Se quedó absorto, viendo cómo se levantaba el cuello del abrigo para protegerse del aire gélido de esos días de noviembre y se sujetaba con absoluta gracia su sedoso cabello dorado, que el viento le agitaba hacia el rostro. Sus ojos la acariciaron a través del plasma mientras prestaba atención a la noticia. En ese momento comentaban que el político era un hombre con suerte, pues, a pesar del fracaso en las elecciones y de los rumores de desavenencias, continuaba disfrutando del amor de su joven esposa y que durante unas semanas lo haría en algún idílico y secreto rincón de las islas Caimán.
Un nuevo presentador y una nueva noticia ocuparon la pantalla, pero Gaston siguió mirando y rozando con los dedos el punto en el que había desaparecido la hermosa imagen de Rocio. Y entonces volvió a jurarse que comenzaría a olvidarla.
Se le escapó un gemido de alivio al oír la llamada en la puerta. Fuera quien fuese sería bien recibido, porque el primer paso para recuperar su vida era dejar de pensar en Rocio y no podría hacerlo solo.
Y al abrir se encontró con la exuberante belleza sureña con la que ya una vez compartió unas horas de absoluta lujuria. Ya no lucía un traje rancio, que disfrazara su naturaleza sensual, y el estricto moño se había convertido en la melena aleonada que antes de que se dejara seducir por la política fue su seña de identidad.
—Elegí el bando equivocado —dijo ella arrugando el ceño mientras sujetaba en la mano derecha una botella de champán Chardonnay—. Necesito desahogar mi frustración con alguien que la comprenda.
—Y quién mejor que otro perdedor, ¿no? —preguntó irónico.
—Ninguno de los dos hemos conseguido lo que queríamos en esta campaña de Martinez. ¿O me equivoco y tú buscabas justo lo que obtuviste?

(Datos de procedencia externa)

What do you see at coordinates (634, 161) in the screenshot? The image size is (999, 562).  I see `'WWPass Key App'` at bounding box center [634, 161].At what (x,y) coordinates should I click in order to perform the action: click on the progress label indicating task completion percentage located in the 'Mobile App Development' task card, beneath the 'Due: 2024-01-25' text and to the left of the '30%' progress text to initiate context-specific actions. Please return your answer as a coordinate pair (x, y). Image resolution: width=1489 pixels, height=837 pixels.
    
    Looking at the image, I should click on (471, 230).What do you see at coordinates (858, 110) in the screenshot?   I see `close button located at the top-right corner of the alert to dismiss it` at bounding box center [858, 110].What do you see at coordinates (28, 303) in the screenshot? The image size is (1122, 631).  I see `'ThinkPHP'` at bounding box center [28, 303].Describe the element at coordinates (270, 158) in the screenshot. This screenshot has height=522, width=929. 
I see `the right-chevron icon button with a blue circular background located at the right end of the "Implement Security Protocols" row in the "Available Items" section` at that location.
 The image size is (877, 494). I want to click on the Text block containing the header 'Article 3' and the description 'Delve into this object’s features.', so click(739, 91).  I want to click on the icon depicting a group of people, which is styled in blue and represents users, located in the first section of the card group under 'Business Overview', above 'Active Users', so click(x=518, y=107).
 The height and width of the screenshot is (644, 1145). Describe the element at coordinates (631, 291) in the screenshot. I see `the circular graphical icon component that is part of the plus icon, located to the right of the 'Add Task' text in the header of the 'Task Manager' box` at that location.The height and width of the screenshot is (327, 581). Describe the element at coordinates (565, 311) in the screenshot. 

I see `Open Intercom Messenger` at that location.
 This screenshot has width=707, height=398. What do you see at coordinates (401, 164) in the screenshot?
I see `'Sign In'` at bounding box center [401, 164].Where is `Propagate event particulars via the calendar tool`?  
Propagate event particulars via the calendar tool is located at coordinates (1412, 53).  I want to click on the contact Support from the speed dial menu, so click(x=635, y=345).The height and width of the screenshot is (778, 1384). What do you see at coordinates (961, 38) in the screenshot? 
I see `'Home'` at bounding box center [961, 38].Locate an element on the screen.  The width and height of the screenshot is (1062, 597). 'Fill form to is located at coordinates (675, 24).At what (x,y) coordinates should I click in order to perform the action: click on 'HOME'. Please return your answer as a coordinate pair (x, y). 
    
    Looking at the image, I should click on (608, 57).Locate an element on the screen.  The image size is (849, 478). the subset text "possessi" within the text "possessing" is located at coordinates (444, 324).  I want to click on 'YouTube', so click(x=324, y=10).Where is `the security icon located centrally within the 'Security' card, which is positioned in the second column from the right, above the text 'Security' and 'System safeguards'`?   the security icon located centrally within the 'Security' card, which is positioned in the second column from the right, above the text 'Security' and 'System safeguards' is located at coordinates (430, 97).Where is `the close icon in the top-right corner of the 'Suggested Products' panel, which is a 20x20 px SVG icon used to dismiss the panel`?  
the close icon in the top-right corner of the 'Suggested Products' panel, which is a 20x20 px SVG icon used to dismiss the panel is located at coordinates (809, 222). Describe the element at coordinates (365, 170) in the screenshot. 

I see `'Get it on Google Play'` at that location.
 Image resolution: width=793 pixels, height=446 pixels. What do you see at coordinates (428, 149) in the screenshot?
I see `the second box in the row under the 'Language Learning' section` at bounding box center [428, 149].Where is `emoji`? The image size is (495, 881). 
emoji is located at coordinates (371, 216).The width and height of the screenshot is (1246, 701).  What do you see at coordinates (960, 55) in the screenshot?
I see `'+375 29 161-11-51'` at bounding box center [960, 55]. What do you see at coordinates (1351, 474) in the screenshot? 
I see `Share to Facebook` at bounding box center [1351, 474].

Gaston soltó una risa corta y amarga y le abrió paso.
—Bienvenida al bando de los perdedores —bromeó, mientras pensaba que estaban ahí por haber ambicionado demasiado. Disfrutar de Rocio durante una
noche ya fue una osadía. Soñar con tenerla al lado la vida entera era una quimera imposible con la que ni se atrevía a fantasear.
—Se dice que estabas al tanto de lo que iba a ocurrir —dijo Eugenia, tras dejar la botella en el sillón y junto a ella el abrigo—. Que eres tú quien ha comenzado esto.
—No tengo nada que ver —le aseguró, al tiempo que se dejaba caer en un extremo del sofá.
—Entonces, ¿por qué se murmura tu nombre cuando se habla de las filtraciones que llevaron a Pablo a la derrota?
—¿Desocupados que adoran inventar? —preguntó él a su vez, levantando las cejas, como si en verdad quisiera una respuesta.
Eugenia se quedó en silencio, volvió a tomar la botella y comenzó a quitarle con lentitud el aluminio dorado que cubría el corcho.
—Supongo que hubieras preferido un Armand de Brignac, pero mi cuenta corriente no está para derroches —bromeó pensativa.
—También me gusta el Chardonnay, especialmente si lo que celebramos es un fracaso de este calibre.
—Tal vez, si hubieras desenmascarado a quien pasaba la información… —comentó, demostrando que sabía de lo que hablaba.
—Eres periodista. Tú mejor que nadie sabes que jamás se traiciona a la fuente. Un profesional debe estar dispuesto incluso a pagar con la cárcel su silencio.
—Lo sé. Sé que velar por que todo saliera bien no era tu trabajo, pero a veces no puedo evitar pensar que podrías haber cambiado las cosas —dijo con pena, mientras liberaba la botella de la fina malla de alambre.
—¿Cómo está ella? —preguntó Gaston sin rodeos—. ¿Cómo está llevando todo esto?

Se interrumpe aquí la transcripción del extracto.